ECLI:NL:GHAMS:2022:279

Gerechtshof Amsterdam

Datum uitspraak
2 februari 2022
Publicatiedatum
2 februari 2022
Zaaknummer
23-001748-21
Instantie
Gerechtshof Amsterdam
Type
Uitspraak
Rechtsgebied
Strafrecht
Procedures
  • Hoger beroep
Rechters
Vindplaatsen
  • Rechtspraak.nl
AI samenvatting door LexboostAutomatisch gegenereerd

Niet-ontvankelijkheid van de verdachte in hoger beroep na intrekking

In deze zaak heeft het Gerechtshof Amsterdam op 2 februari 2022 uitspraak gedaan in het hoger beroep van een vonnis van de politierechter in de rechtbank Amsterdam. De verdachte had op 15 juni 2021 hoger beroep ingesteld tegen het vonnis van 9 juni 2021. Het onderzoek ter terechtzitting in hoger beroep begon op 17 september 2021. Echter, op 21 januari 2022 heeft de gemachtigde raadsman van de verdachte middels een akte aangegeven dat de verdachte het hoger beroep niet wilde handhaven. Dit werd bevestigd door een e-mail van 23 januari 2022. Gezien deze intrekking van het hoger beroep, heeft het hof geoordeeld dat de verdachte niet-ontvankelijk moet worden verklaard in het hoger beroep, omdat er geen rechtens te respecteren belang meer is dat een nader onderzoek van de zaak rechtvaardigt. Het hof heeft in zijn beslissing artikel 416, tweede lid, van het Wetboek van Strafvordering toegepast, wat betreft de ontvankelijkheid van de verdachte in het hoger beroep. De uitspraak van het hof is dat de verdachte niet-ontvankelijk wordt verklaard in het hoger beroep.

Uitspraak

afdeling strafrecht
parketnummer eerste aanleg : 13-070419-21
parketnummer hoger beroep : 23-001748-21
TEGENSPRAAK (gemachtigd raadsman)
Arrest van het gerechtshof Amsterdam, enkelvoudige strafkamer, van 25 januari 2022 gewezen op het hoger beroep, ingesteld tegen het vonnis van de politierechter in de rechtbank Amsterdam van 9 juni 2021 in de zaak tegen de verdachte:
naam: [verdachte]
voornamen: [verdachte]
geboren: op [geboortedag] 1995 te [geboorteplaats]
adres: [adres].

Ontvankelijkheid van de verdachte in het hoger beroep

Het hoger beroep tegen opgemeld vonnis is op 15 juni 2021 namens de verdachte ingesteld. Het onderzoek ter terechtzitting in hoger beroep heeft op 17 september 2021 een aanvang genomen. Nu de raadsman middels een akte intrekken hoger beroep van 21 januari 2022 en bij e-mail van 23 januari 2022 te kennen heeft gegeven dat de verdachte het hoger beroep niet wil handhaven, moet zij geacht worden de eerder tegen het vonnis opgegeven bezwaren in te trekken.

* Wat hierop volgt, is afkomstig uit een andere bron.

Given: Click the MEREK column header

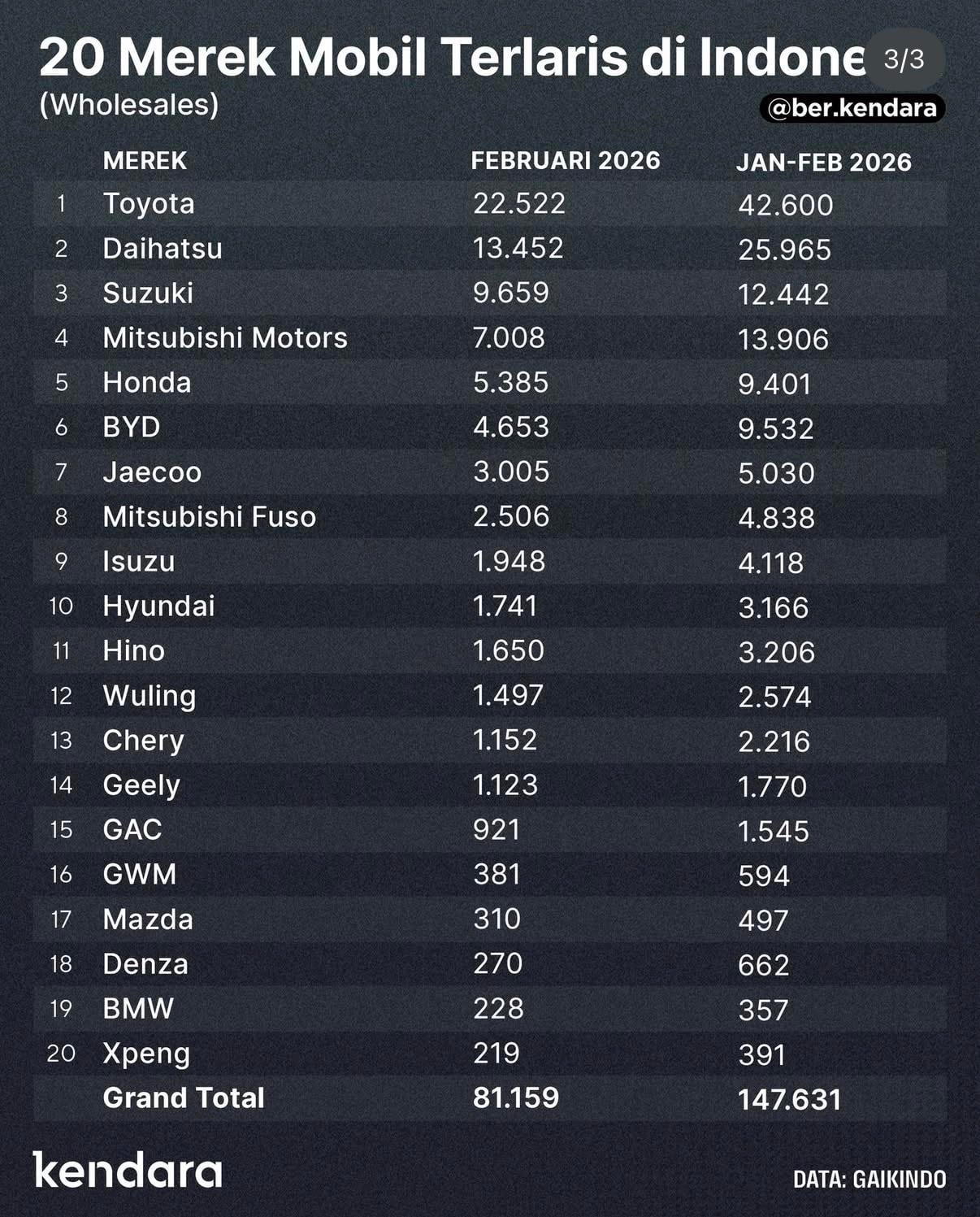Looking at the screenshot, I should tap(145, 161).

Daarom zal zij, nu ook overigens niet is gebleken van enig rechtens te respecteren belang dat is gediend met enig nader onderzoek van de zaak, gelet op het bepaalde in artikel 416, tweede lid, van het Wetboek van Strafvordering, niet-ontvankelijk worden verklaard in het ingestelde hoger beroep.

BESLISSING

Het hof:
Verklaart de verdachte niet-ontvankelijk in het hoger beroep.
Gewezen door mr. J.J.I. de Jong, in bijzijn van mr. R.M. ter Horst, griffier.